If you're not fully aware that an ECMAScript character is not guaranteed to represent a single Unicode character - as it would be if the coding really were UCS-2 - you will be at a loss to explain how /[💩]/.test('💪') could be true when /💩/.test('💪') is so obviously false.

Incidentally, there's nothing stopping you from writing perfectly correct Javascript code that handles all your Unicode text as strings encoded in UTF-8. If you wanted even less help from the standard library, you could even pack that UTF-8 into Javascript strings with two code units per Javascript character.

dkf

@flabdablet I think the key take-home from this is that a programmer should only tackle Unicode strings after they have mastered more trivial things like rounding and dates…

RaceProUK

@dkf There are two hard things about programming:

Text
Dates and times
Rounding

flabdablet

@dkf Maybe. I think the take-home is that the names charAt and charCodeAt in Javascript are every bit as misleading as char in C when it comes to dealing with strings containing encoded Unicode text.

cheong

@wft said in I think I know what makes a truly competent programmer:

If you call yourself a senior programmer but your software has problems working in different timezones, across timezones, and on leap years, or if your software has problems working with charsets other than ASCII or Latin-1, or you don't quite understand how rounding errors accumulate, you should hand your "senior developer" badge over immediately.

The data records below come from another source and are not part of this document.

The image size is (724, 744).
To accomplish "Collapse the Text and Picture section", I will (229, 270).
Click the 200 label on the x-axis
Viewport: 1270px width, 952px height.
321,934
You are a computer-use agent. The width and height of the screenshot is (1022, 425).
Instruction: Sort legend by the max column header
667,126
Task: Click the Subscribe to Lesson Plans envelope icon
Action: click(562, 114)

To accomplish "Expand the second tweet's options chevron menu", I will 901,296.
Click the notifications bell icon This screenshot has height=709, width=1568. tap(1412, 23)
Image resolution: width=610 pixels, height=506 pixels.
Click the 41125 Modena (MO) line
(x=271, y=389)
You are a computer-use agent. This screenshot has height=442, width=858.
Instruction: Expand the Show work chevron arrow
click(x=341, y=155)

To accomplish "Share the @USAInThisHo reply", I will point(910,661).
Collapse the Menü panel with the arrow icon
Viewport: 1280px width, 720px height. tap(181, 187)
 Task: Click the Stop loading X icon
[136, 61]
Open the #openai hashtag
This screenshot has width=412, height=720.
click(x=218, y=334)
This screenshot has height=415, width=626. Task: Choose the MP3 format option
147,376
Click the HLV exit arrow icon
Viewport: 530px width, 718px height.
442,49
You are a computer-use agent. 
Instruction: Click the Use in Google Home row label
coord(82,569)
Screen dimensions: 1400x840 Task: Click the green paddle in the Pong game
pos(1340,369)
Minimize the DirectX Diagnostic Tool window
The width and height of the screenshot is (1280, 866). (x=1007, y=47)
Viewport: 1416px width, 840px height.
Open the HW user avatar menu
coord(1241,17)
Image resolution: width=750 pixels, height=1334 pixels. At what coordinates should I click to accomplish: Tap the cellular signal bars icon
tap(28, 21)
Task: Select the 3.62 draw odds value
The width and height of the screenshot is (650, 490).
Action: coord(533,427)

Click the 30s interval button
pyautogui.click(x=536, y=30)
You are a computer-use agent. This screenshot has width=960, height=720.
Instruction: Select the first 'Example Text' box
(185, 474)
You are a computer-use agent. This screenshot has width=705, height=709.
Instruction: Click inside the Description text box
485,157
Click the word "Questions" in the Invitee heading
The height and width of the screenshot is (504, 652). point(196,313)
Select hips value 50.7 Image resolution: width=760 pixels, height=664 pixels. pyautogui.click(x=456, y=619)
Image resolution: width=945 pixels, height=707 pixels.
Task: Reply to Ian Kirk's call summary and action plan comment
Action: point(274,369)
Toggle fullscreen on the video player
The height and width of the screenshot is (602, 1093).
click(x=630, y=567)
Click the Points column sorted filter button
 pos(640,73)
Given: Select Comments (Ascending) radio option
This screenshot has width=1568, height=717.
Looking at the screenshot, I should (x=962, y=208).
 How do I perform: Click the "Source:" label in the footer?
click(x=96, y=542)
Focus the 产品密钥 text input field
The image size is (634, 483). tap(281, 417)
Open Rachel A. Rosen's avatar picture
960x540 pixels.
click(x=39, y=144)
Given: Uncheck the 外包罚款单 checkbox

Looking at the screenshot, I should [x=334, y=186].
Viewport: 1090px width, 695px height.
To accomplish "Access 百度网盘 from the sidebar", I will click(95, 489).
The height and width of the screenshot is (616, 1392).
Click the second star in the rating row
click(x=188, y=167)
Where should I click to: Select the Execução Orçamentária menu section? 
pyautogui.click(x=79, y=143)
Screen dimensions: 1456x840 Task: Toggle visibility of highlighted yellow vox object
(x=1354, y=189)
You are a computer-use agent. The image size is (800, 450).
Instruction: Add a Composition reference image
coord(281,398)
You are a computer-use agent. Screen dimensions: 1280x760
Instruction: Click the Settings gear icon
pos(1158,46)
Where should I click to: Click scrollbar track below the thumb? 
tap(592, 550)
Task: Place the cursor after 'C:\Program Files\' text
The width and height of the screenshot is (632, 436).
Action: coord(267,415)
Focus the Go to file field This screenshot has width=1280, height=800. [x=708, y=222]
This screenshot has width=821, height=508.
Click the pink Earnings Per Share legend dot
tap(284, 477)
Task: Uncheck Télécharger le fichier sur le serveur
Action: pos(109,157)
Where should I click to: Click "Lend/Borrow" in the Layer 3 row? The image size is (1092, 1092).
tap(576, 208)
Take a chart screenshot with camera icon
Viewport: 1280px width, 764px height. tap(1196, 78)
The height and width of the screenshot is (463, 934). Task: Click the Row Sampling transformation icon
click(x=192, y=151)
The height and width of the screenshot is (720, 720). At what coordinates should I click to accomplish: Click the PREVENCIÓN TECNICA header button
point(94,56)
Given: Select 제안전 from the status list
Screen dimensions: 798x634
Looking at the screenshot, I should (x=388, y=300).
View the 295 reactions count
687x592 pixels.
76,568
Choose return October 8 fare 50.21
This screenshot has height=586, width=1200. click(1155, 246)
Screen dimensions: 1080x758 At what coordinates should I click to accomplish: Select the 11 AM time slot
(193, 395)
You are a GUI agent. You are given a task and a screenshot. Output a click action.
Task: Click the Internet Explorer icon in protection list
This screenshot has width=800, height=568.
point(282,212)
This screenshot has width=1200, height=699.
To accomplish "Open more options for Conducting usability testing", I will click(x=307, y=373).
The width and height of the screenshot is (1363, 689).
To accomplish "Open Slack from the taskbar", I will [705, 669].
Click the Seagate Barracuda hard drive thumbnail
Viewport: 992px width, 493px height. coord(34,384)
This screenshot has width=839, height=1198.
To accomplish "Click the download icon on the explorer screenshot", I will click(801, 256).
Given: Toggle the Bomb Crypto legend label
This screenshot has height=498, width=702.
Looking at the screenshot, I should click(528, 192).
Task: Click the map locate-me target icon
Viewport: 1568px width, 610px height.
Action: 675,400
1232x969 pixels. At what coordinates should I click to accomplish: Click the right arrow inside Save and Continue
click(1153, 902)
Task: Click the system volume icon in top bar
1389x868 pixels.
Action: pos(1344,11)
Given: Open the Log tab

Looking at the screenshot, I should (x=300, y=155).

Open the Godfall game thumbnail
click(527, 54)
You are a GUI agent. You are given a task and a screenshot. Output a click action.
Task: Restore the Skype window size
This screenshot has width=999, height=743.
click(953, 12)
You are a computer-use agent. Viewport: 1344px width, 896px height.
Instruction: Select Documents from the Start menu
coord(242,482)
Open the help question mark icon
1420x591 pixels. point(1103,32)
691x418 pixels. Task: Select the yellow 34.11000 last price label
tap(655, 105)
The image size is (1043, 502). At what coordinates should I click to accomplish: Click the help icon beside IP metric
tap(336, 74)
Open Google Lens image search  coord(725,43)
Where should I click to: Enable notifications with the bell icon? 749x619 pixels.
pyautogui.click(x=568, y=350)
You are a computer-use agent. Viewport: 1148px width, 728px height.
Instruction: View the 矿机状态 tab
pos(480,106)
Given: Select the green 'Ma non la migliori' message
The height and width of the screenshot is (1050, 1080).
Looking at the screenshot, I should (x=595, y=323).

For a record, in .NET framework v4.5 runtime, if you try to get DateTime.Now in certain time when the machine is set to certain timezone, it'll throw ArgumentOutOfRange exception because of some bug in DST adjustment.

tufty

@dkf Unicode is not particularly hard to deal with, but you need to throw away the old assumptions that a string consists of a sequence characters that can be encoded as

a fixed number of bytes
a single codepoint

Unicode strings are linearly encoded tree structures.

flabdablet

@tufty Even setting aside the issues involved in dealing with the mapping of encoding units to code points, the fact that some Unicode code points render as glyphs that ȏ̭̣̜̝͎ͣ̇̍̎̈̚v̷͉̩̲͙͌ė̝͎͇͇̎͌͋ͣ͐r̘̖͈̙ͬ̌͛l̺̬͔̖̦̠̭ͤ̓͟a̓̊̆̊͑y̲͎̗ͨ̾̋ others breaks a whole bunch of usually-implicit assumptions about what a "character" actually is.

anonymous234

@flabdablet Unicode makes programming more interesting!

(you forgot bidirectional text too)

flabdablet

@anonymous234 Bidi text isn't really new with Unicode, though. I'm pretty sure there are Windows codepages for RTL languages.

cheong

@flabdablet said in I think I know what makes a truly competent programmer:

@anonymous234 Bidi text isn't really new with Unicode, though. I'm pretty sure there are Windows codepages for RTL languages.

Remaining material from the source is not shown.